Ogni qualvolta si hanno modificazioni della composizione dell’aria inspirata, con conseguenti variazioni delle rispettive pressioni parziali dei gas nell’aria alveolare e a livello ematico, viene informato, tramite i chemocettori o direttamente, tramite alcuni nervi cranici (vago e glossofaringeo), il centro bulbare il quale per via riflessa invia segnali lungo il midollo spinale ai centri cervicali e toracici dei nervi che raggiungono i muscoli respiratori affinchè venga modificato il respiro.

Il centro respiratorio è costituito da diversi gruppi di neuroni situati nella formazione reticolare del bulbo e del ponte.

Si distinguono in particolare quattro gruppi di neuroni:

1. un gruppo respiratorio dorsale, situato nella parte dorsale del bulbo a funzione inspiratoria,

2. un gruppo respiratorio ventrale, situato nella parte ventrolaterale del bulbo, a funzione sia inspiratoria che espiratoria,

3. il centro apneustico, situato nella parte caudale del ponte, capace di prolungare l’atto inspiratorio

4. il centro pneumotassico, situato nella parte superiore del ponte, che ha il compito di controllare la frequenza del respiro e di limitare la durata dell’inspirazione.
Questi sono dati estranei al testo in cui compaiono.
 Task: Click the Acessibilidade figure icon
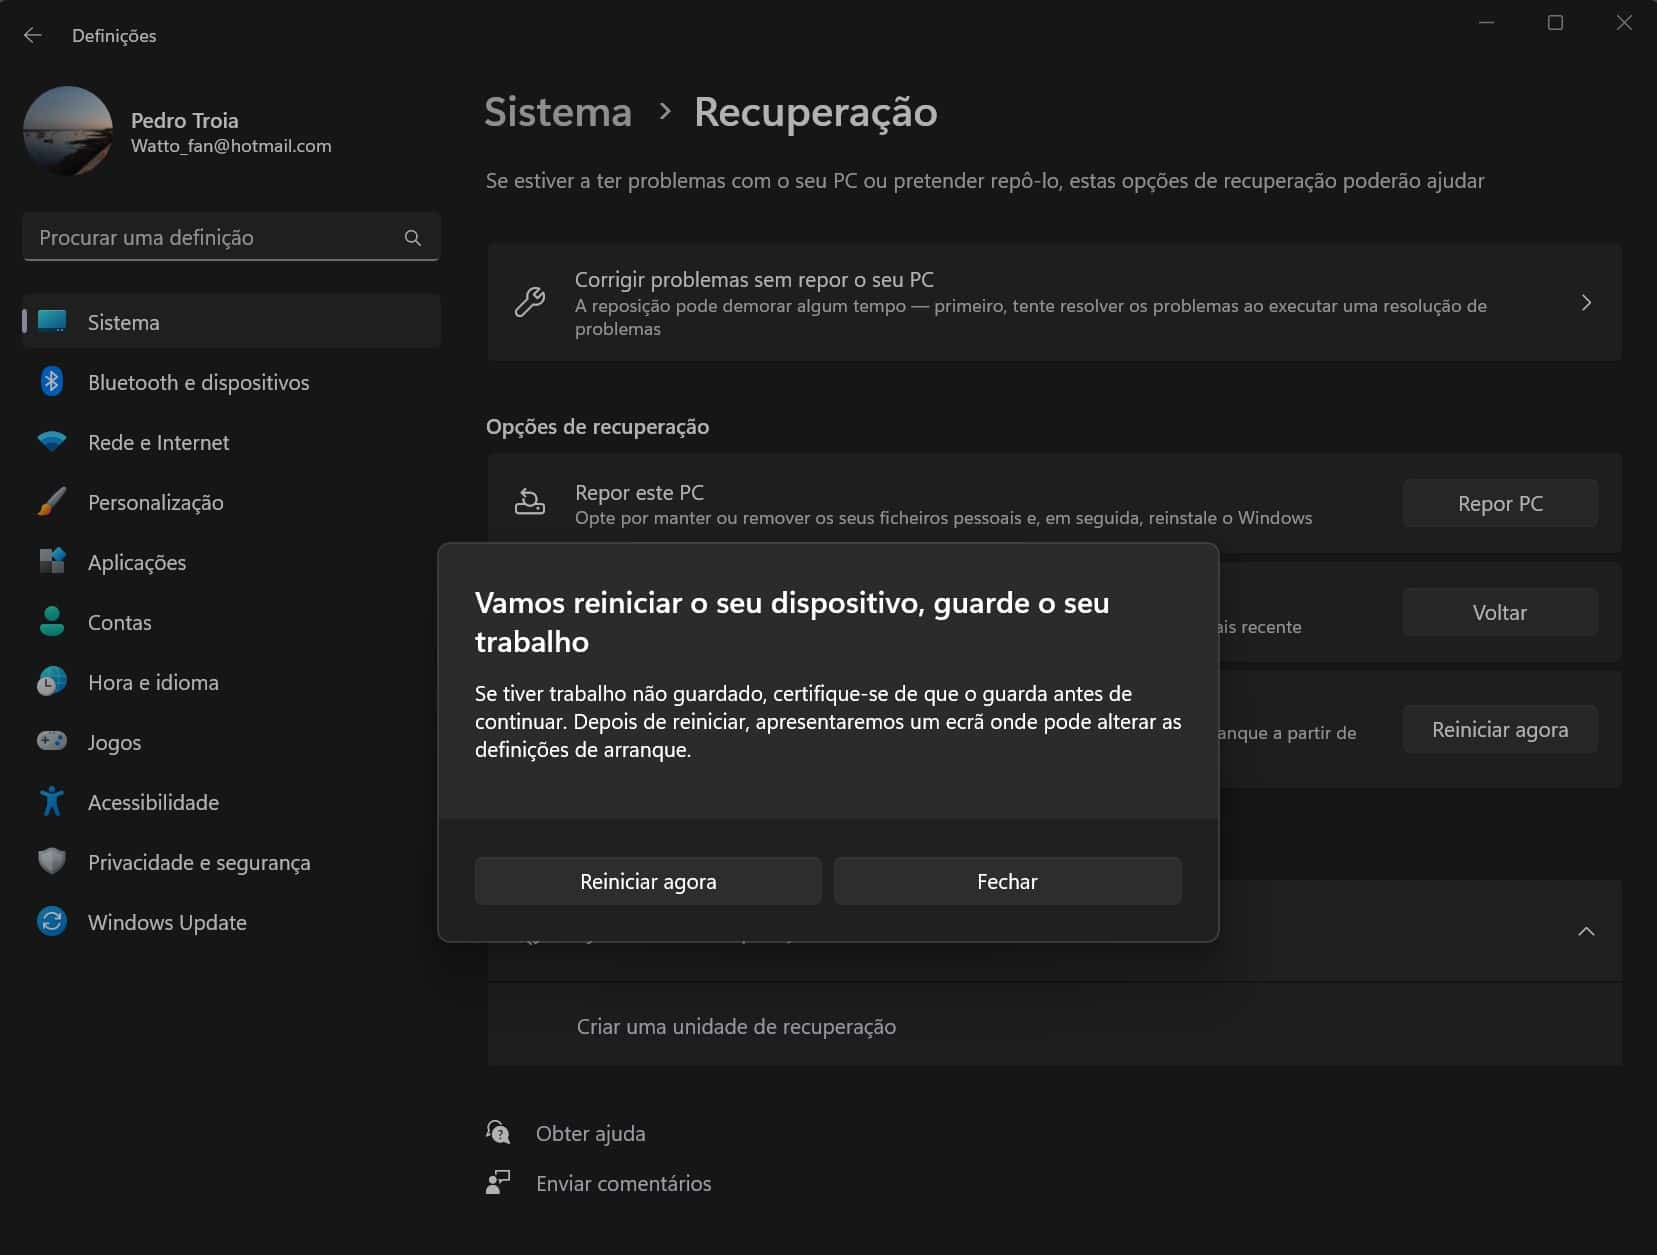tap(52, 802)
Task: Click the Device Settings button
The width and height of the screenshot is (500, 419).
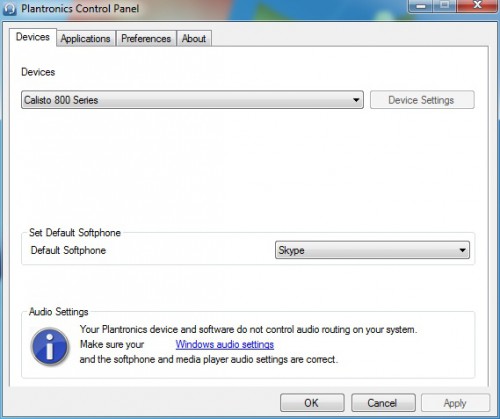Action: (x=422, y=100)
Il centro respiratorio è assai sensibile alle variazioni delle concentrazioni di ossigeno, anidride carbonica ed idrogenioni. In particolare un eccesso di CO2 o di idrogenioni agisce direttamente sul centro respiratorio, causando un aumento dei segnali sia stimolatori, sia inibitori.
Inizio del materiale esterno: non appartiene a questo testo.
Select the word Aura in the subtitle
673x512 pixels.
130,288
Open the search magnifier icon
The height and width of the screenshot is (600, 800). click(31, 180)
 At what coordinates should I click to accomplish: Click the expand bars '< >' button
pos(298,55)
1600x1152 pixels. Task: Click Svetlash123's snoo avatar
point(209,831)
L’O2, pur non avendo un effetto diretto sul centro, agisce sui chemocettori dei glomi aortici e carotidei, i quali inviano segnali al centro respiratorio per la regolazione del respiro.
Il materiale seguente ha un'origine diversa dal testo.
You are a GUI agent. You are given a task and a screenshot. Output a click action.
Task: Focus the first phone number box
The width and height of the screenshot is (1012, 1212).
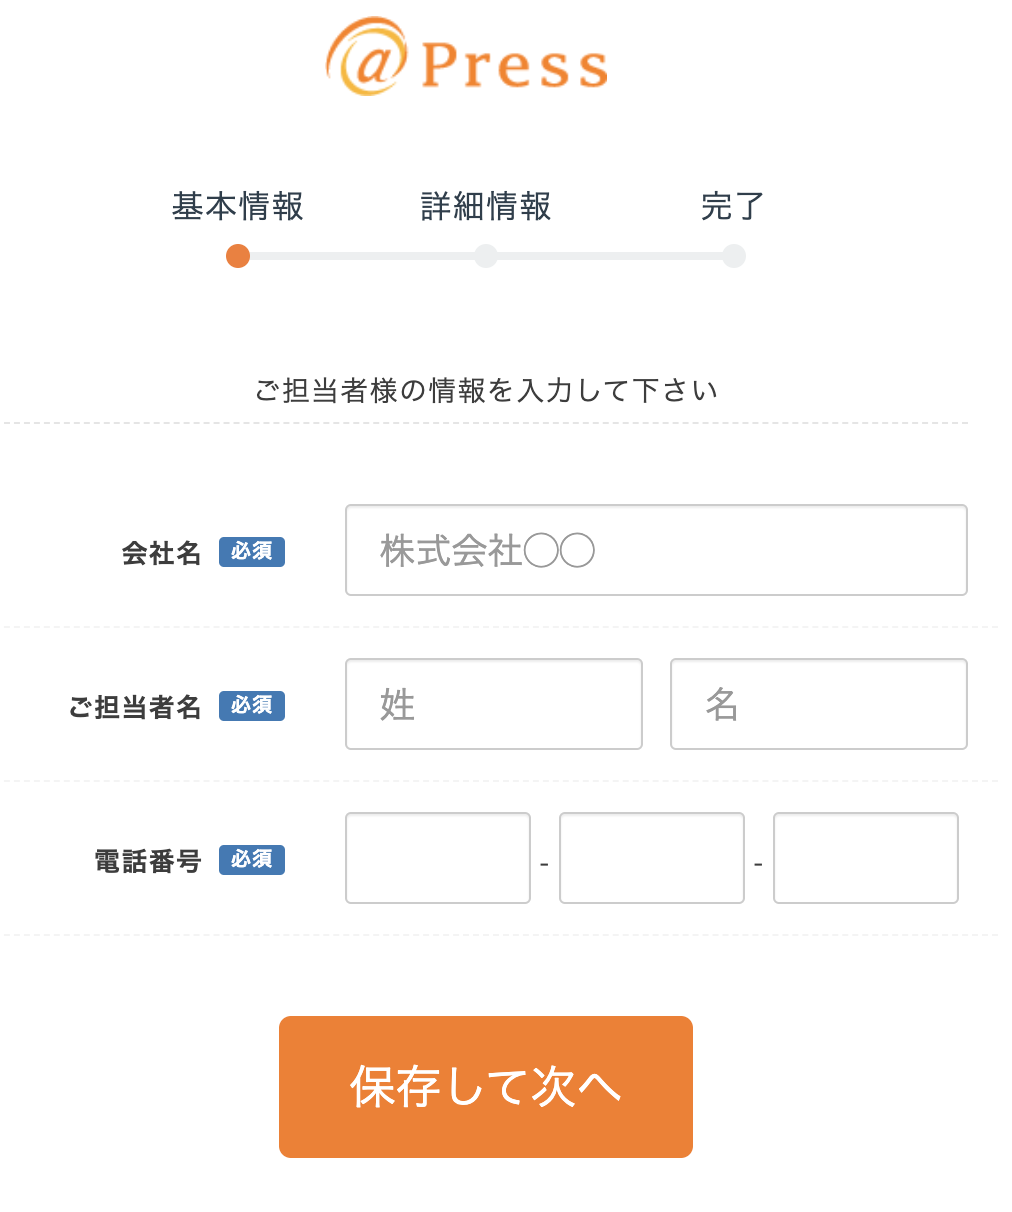[x=438, y=858]
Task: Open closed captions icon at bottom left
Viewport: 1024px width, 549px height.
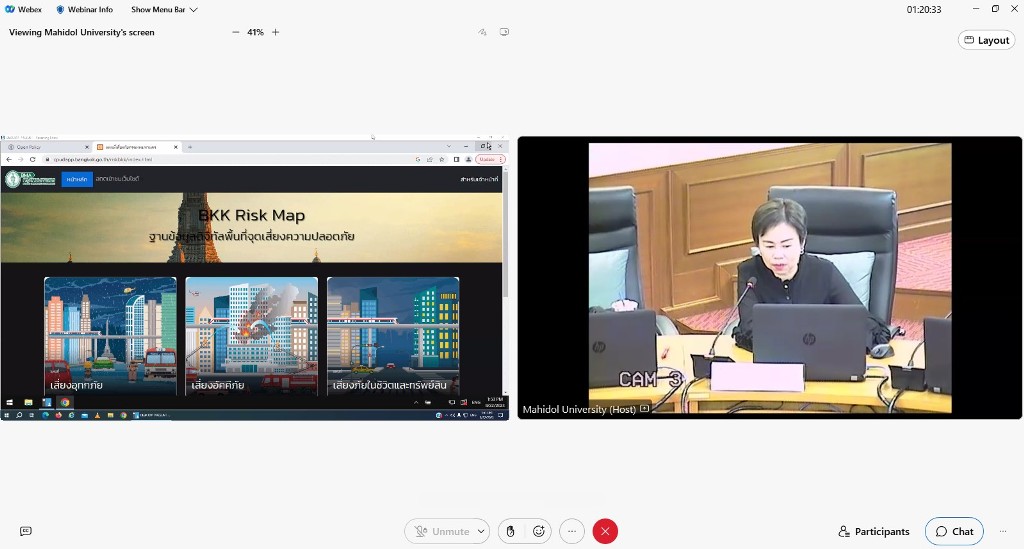Action: click(x=26, y=531)
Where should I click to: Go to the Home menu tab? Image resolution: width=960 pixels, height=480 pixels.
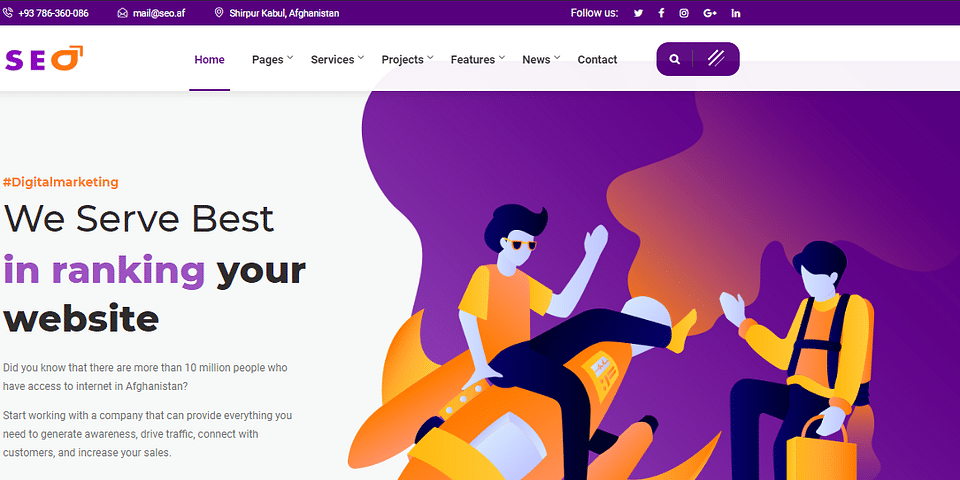click(209, 59)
In realtà nessuno dei gruppi neuronali (gruppo dorsale, gruppo ventrale, centro apneustico e centro pneumotassico) menzionati è in grado di captare le variazioni di CO2 e di idrogenioni, per cui esiste un’area neuronale chemocettrice localizzata bilateralmente nel bulbo molto sensibile alle variazioni di CO2 e di idrogenioni.

I neuroni dell’area chemocettrice sono eccitati principalmente dagli idrogenioni i quali, però, non oltrepassano le barriere emato-encefalica ed emato-liquorale anche se nel liquor, in parte per la scarsità del potere tamponante, in parte per l’assenza di barriera liquor-interstizio essi agiscono rapidamente.

La CO2 non agisce direttamente, ma poiché reagisce con l’acqua tissutale formando acido carbonico che si dissocia in bicarbonationi ed in idrogenioni, tramite questi ultimi esercita un potente effetto stimolatorio.

Gli idrogenioni a livello ematico, invece, vengono facilmente tamponati dai sistemi tampone del sangue, ed è questo il motivo per cui è più efficace l’aumento ematico della concentrazione di CO2 piuttosto che quello della concentrazione ematica di idrogenioni.

L’eccitazione del centro respiratorio da parte della CO2 èmolto efficace all’inizio, ma poi si attenua nei successivi due giorni poiché i reni aumentano la concentrazione di bicarbonati nel sangue, i quali si combinano con gli idrgenioni riducendone la concentrazione.

Le variazioni della concentrazione di O2 non hanno un effetto diretto sul centro respiratorio, ma quando la pressione parziale dell’ossigeno nel sangue arterioso scende al di sotto dei 60-70 mm Hg scattano i meccanismi periferici di controllo del respiro

Si tratta di speciali recettori, detti chemocettori, situati nei glomi aortici e carotidei, in particolare a livello dell’arco aortico e del seno carotideo, che rispondono alle variazioni di O2, CO2 e di idrogenioni e trasmettono segnali al centro respiratorio.

Questi chemocettori sono stimolati anche da concentrazioni elevate di CO2 (maggiore di 50 mm/Hg) e di idrogenioni e, anche se meno potenti, rispondono in maniera molto più rapida (5 volte più rapida) della stimolazione diretta centrale, per cui non possono essere considerati di secondaria importanza.

Per quanto riguarda le variazioni di O2, la risposta da parte del chemocettore è piuttosto debole perchècompensata dall’enorme flusso ematico e dall’effetto frenante dei meccanismi di regolazione del respiro attivati dalla pCO2 e dal pH (bassi pH esaltano il respiro, alti pH lo deprimono)

Se il flusso ematico è normale, i chemocettori non sono stimolati poiché la loro irrorazione è molto grande; se la pO2 scende al di sotto di 60 mm/Hg (a livello arterioso) vengono stimolati; se la pO2 è normale e la perfusione ridotta, come avviene nelle emorragie o nell’ipotensione, vengono stimolati.